*ACTIVITY*.
Every record should be restated exactly, with no images included.
##############################
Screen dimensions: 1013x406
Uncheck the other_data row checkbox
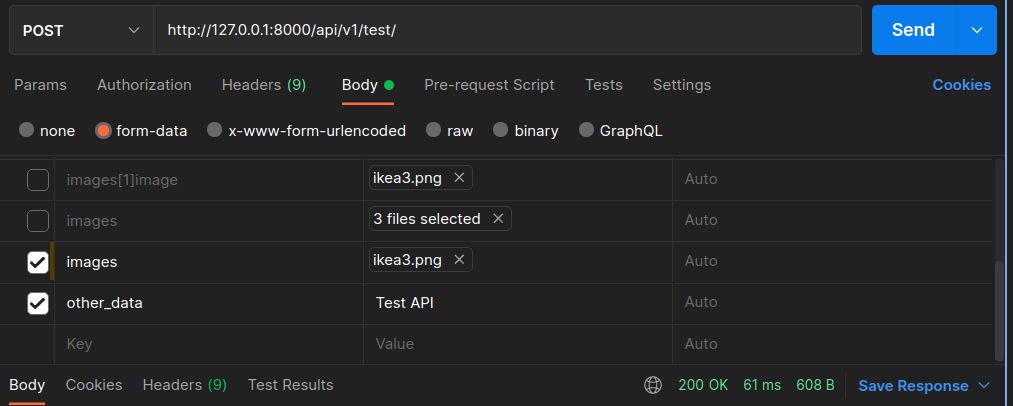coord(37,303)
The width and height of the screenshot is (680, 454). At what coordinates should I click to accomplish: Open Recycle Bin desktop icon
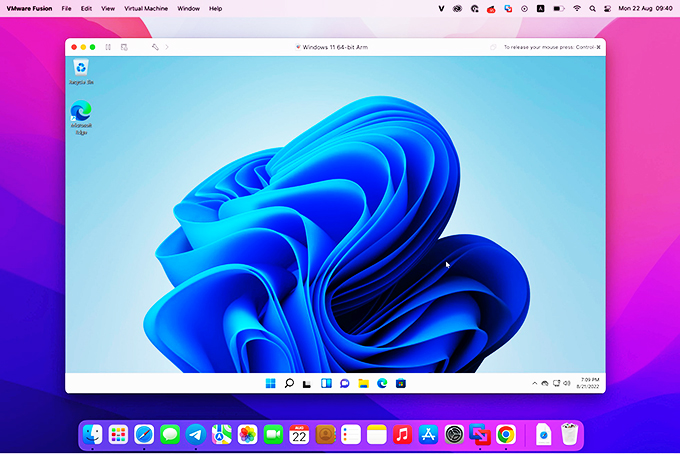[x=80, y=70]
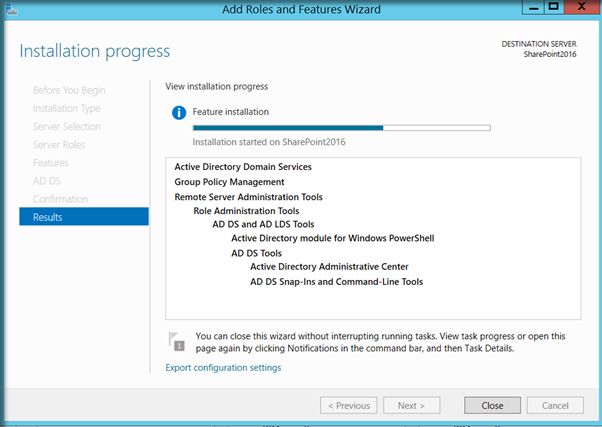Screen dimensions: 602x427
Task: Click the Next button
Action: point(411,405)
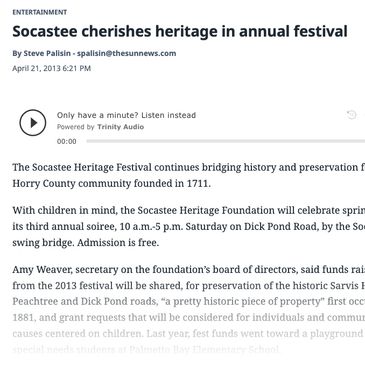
##############################
*WRITTEN RESPONSE*.
Screen dimensions: 1013x406
Uncheck the other_data row checkbox
coord(37,303)
The width and height of the screenshot is (680, 454). At what coordinates should I click to accomplish: Open Recycle Bin desktop icon
[x=80, y=70]
Screen dimensions: 602x427
Task: Click the Next button
Action: point(411,405)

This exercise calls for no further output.